_WORK ORDER_
Each line of the data below that holds the word "height" is to be reported in full.

_INPUT DATA_

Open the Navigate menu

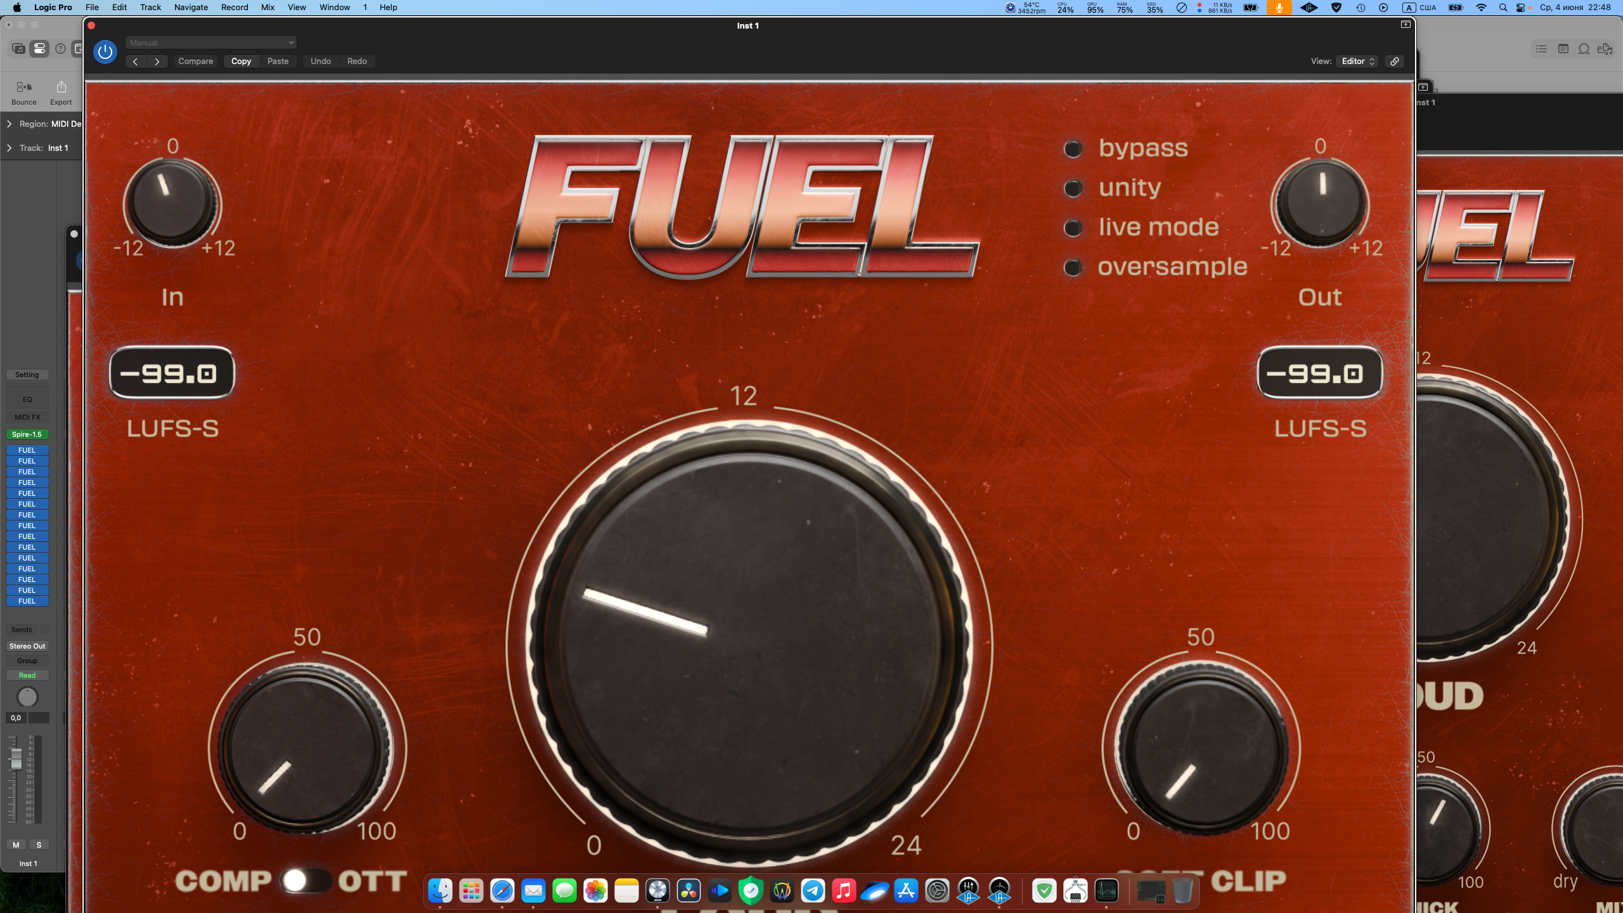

==

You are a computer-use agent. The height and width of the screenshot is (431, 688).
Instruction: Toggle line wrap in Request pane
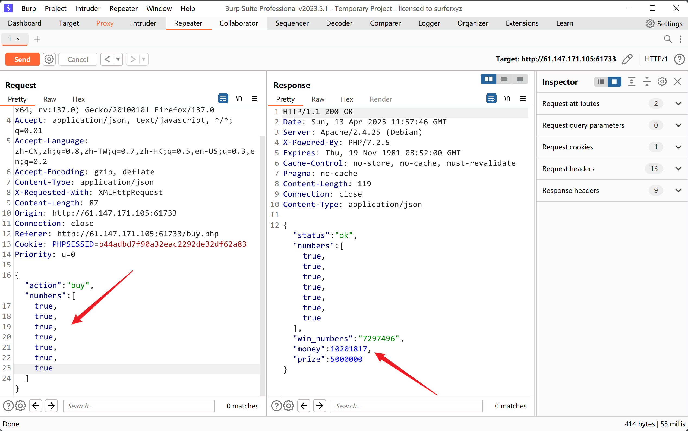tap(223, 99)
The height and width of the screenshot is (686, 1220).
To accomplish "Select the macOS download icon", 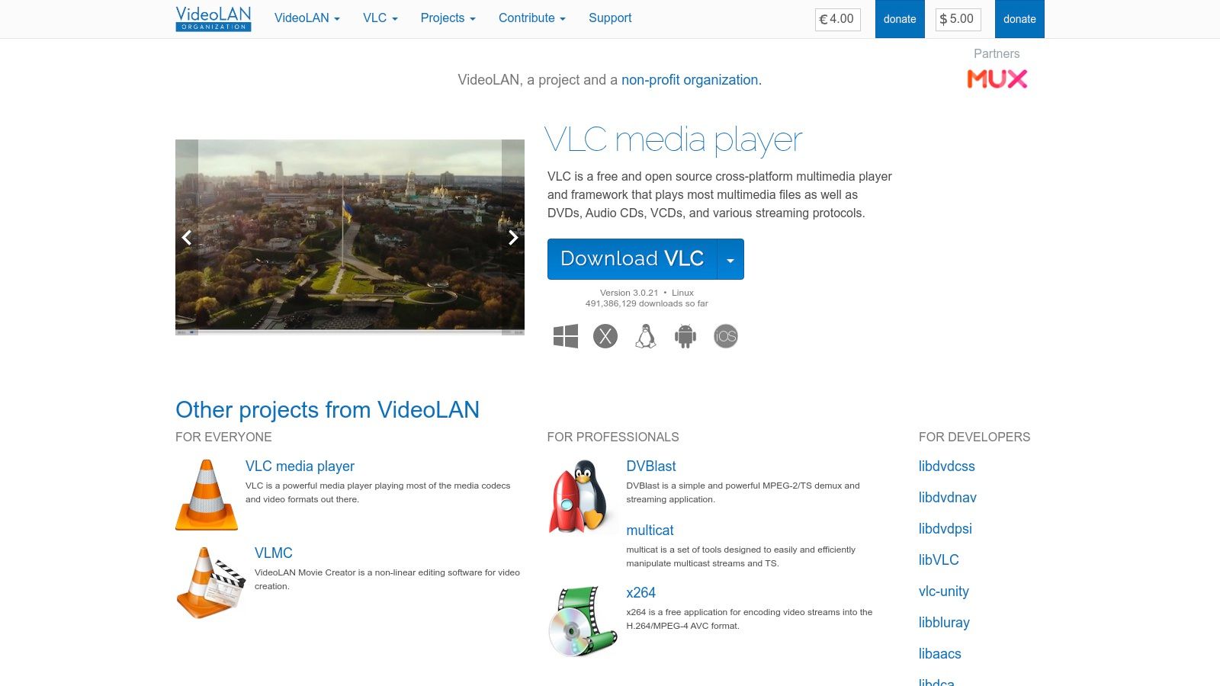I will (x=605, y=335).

_EXERCISE RESULT_
You are a computer-use agent. The height and width of the screenshot is (431, 688).
The height and width of the screenshot is (686, 1220).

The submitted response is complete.